* [Task item]
Keeping every word the same, give again only the lines from the one with "Where should I click to: Expand" through the end of the data, both included, and leave every picture out.

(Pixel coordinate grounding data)
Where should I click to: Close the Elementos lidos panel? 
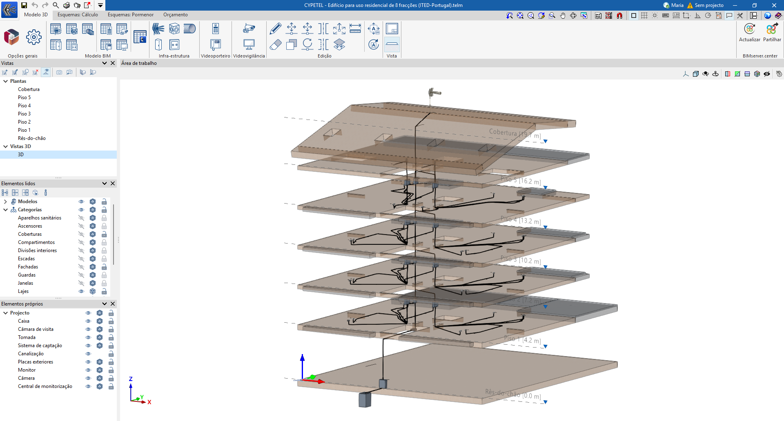point(113,184)
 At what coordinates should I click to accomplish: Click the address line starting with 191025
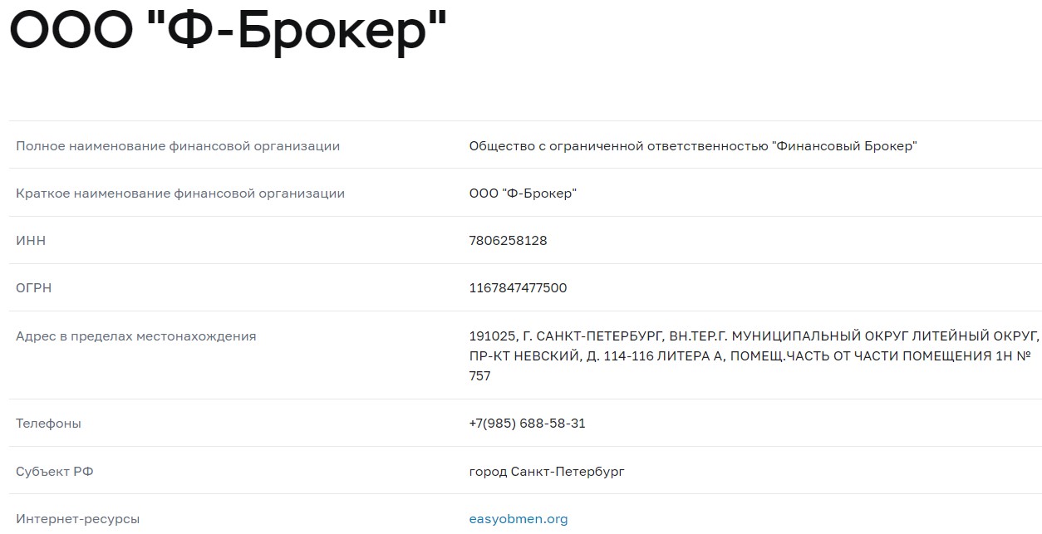click(754, 336)
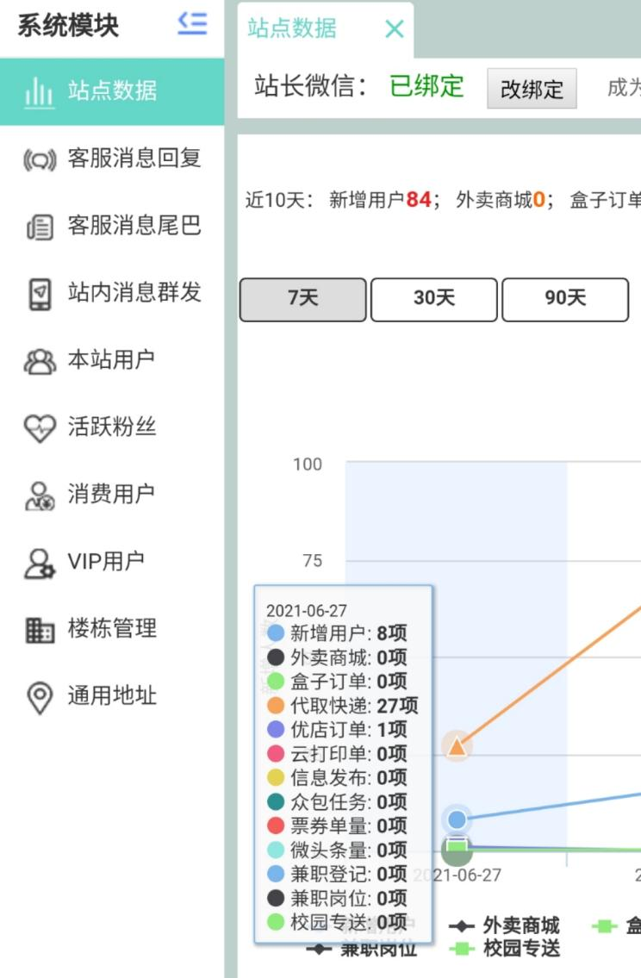
Task: Click the 站点数据 bar chart icon
Action: pyautogui.click(x=39, y=91)
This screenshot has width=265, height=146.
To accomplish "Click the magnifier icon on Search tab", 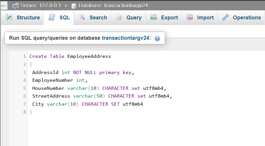I will click(x=82, y=17).
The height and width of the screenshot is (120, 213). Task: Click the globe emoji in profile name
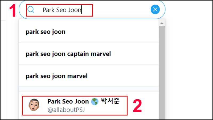pyautogui.click(x=95, y=102)
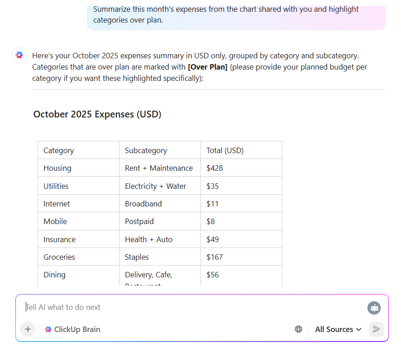Click the Insurance Health + Auto cell
Image resolution: width=401 pixels, height=346 pixels.
(148, 239)
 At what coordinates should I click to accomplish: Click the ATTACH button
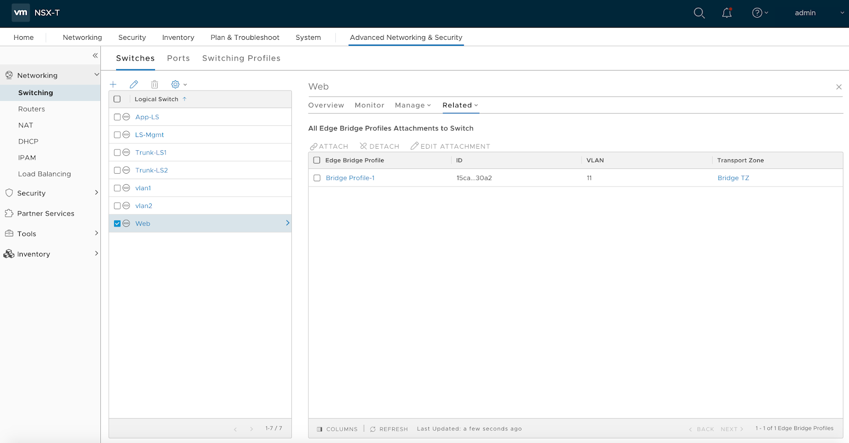pos(329,147)
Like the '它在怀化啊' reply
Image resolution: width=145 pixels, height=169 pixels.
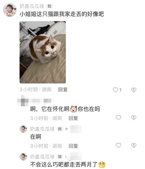[x=118, y=117]
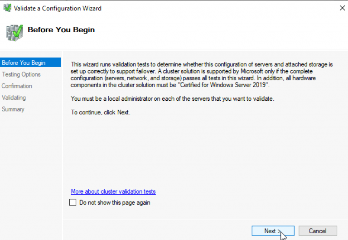Jump to the Summary step
This screenshot has width=348, height=240.
(x=13, y=109)
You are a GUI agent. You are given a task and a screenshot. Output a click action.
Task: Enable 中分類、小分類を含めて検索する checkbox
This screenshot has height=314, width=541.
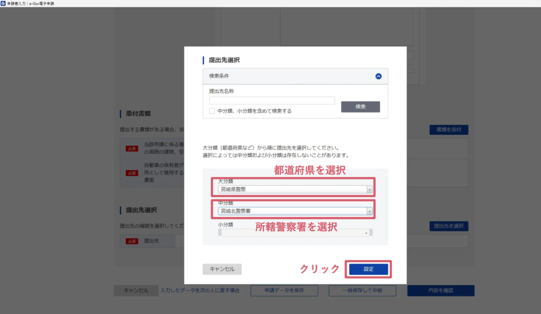(212, 111)
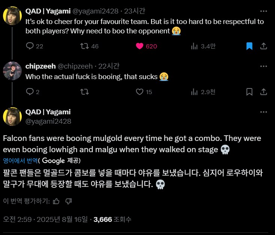Click the 영어에서 번역 translation link
Screen dimensions: 275x235
(20, 160)
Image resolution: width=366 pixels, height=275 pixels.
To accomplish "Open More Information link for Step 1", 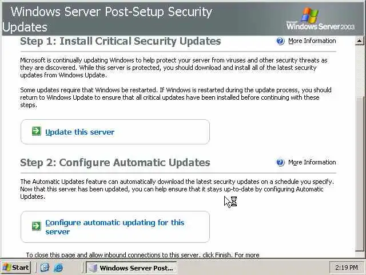I will [312, 41].
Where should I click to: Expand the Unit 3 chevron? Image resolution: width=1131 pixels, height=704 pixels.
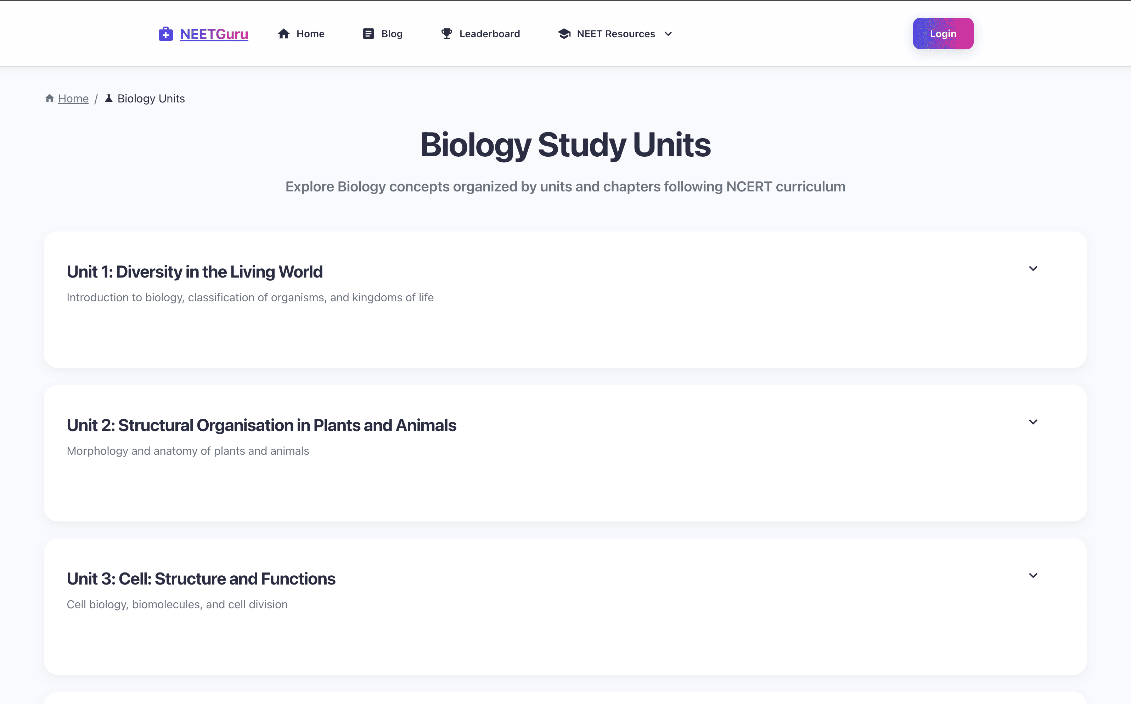[1033, 576]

* [Reply to the exercise]
Where should I click to: Expand the Unit 3 chevron? Image resolution: width=1131 pixels, height=704 pixels.
[1033, 576]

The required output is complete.